In Grails 3, you have two options for scaffolding – annotating the controller and having the views and controller methods auto-generated at runtime, or running a command to generate them statically so that you can modify them. I chose the latter, assuming that I’d want to do some customisation.
grails generate-all com.domain.Thing
You can then inspect the generated controller and views, and make any changes necessary. And this is where it all started to go wrong. The table containing the list of existing records didn’t look very nice. I’d removed the default ‘application.css’ which comes with grails, and used bootstrap to style the app. Without the default styles, the table has no spacing, and looks pretty awful.
No problem, I just need to add class=”table” to the table and I’ll get a standard bootstrap styled table. However, the generated index.gsp doesn’t contain a table tag. All I found was this:
<f:table collection="${thingList}"/>
The <f:table/> tag was a new one to me. Google suggests this comes from the grails fields plugin, but the documentation is very sparse: Grails 3 fields plugin.
The documentation doesn’t even mention the <f:table/>http://grails3-plugins.github.io/fields/snapshot/ref/Tags/table.html which helped a bit, in that it showed how to configure which fields to show in the table but didn’t help in changing styles or other formatting.
The main grails scaffolding documentation suggests running
grails install-templates
to get local copies of the templates used in scaffolding, but this doesn’t include anything to do with the fields plugin.
More detective work led to this Stackoverflow post, and onward to the fields plugin source code.
Finally… how to customise the f:table tag:
Place a file called _table.gsp in /grails-app/views/templates/_fields/
The default file contents are here: _table.gsp
After adding this file to the project and amending to use the required styles, the <f:table/> tag can be used throughout the project with reckless abandon.

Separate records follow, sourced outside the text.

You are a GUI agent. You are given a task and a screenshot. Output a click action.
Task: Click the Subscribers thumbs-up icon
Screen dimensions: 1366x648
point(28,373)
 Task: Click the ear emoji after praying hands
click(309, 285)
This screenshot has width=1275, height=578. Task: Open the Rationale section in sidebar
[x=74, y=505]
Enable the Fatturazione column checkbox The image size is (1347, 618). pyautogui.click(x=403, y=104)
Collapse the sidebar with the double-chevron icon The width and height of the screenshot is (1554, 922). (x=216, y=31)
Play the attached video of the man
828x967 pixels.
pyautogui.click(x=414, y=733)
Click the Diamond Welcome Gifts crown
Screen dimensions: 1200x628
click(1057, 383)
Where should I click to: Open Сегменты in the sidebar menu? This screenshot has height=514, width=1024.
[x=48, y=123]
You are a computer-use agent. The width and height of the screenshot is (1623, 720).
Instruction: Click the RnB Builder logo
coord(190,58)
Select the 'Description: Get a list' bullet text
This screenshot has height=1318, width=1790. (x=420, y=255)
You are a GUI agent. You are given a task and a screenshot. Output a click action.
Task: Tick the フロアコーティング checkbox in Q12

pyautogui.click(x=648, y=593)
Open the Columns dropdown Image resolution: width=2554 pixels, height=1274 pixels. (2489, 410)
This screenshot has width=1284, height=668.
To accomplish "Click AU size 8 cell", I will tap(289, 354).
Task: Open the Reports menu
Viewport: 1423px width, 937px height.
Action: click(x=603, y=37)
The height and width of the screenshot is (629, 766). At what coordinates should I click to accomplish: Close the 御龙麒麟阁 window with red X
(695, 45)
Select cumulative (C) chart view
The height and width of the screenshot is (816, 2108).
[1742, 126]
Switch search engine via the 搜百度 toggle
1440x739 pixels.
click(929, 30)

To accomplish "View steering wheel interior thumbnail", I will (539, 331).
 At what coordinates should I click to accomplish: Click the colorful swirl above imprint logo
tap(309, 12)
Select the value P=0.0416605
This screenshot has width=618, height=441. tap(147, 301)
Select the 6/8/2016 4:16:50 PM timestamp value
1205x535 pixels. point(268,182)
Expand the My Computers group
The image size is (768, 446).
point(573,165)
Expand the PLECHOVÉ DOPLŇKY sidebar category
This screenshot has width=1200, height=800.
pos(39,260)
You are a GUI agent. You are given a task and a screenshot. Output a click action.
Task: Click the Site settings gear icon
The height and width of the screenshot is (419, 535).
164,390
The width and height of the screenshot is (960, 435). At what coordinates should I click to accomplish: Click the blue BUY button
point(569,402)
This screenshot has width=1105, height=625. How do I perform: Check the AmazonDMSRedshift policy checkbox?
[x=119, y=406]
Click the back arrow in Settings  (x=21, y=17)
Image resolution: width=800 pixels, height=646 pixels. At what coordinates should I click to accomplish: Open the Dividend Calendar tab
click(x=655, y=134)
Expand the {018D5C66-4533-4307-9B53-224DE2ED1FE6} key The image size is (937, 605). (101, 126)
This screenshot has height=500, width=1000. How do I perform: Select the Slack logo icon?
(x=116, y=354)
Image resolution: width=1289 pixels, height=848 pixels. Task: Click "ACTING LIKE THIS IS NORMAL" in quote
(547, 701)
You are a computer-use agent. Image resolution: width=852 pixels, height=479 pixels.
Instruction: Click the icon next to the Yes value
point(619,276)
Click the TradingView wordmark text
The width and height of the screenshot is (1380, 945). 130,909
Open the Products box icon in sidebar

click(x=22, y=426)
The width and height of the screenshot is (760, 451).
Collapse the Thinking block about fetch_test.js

My table looks nice now, but I think this sums up why I struggle with the grails plugin ecosystem; it feels a bit half-finished to be using an undocumented tag as part of what should be a quick start process for new users.
Thanks. Google: “grails f:table empty column” led me here.
The _table.gsp file is the place I needed to go to add an “edit” link to the listing of a domain class that happened to have a null value in the first column.
Cheers!
This is my pet peeve with Grails. Too many changes without backing documentation. Thank you so much for this article!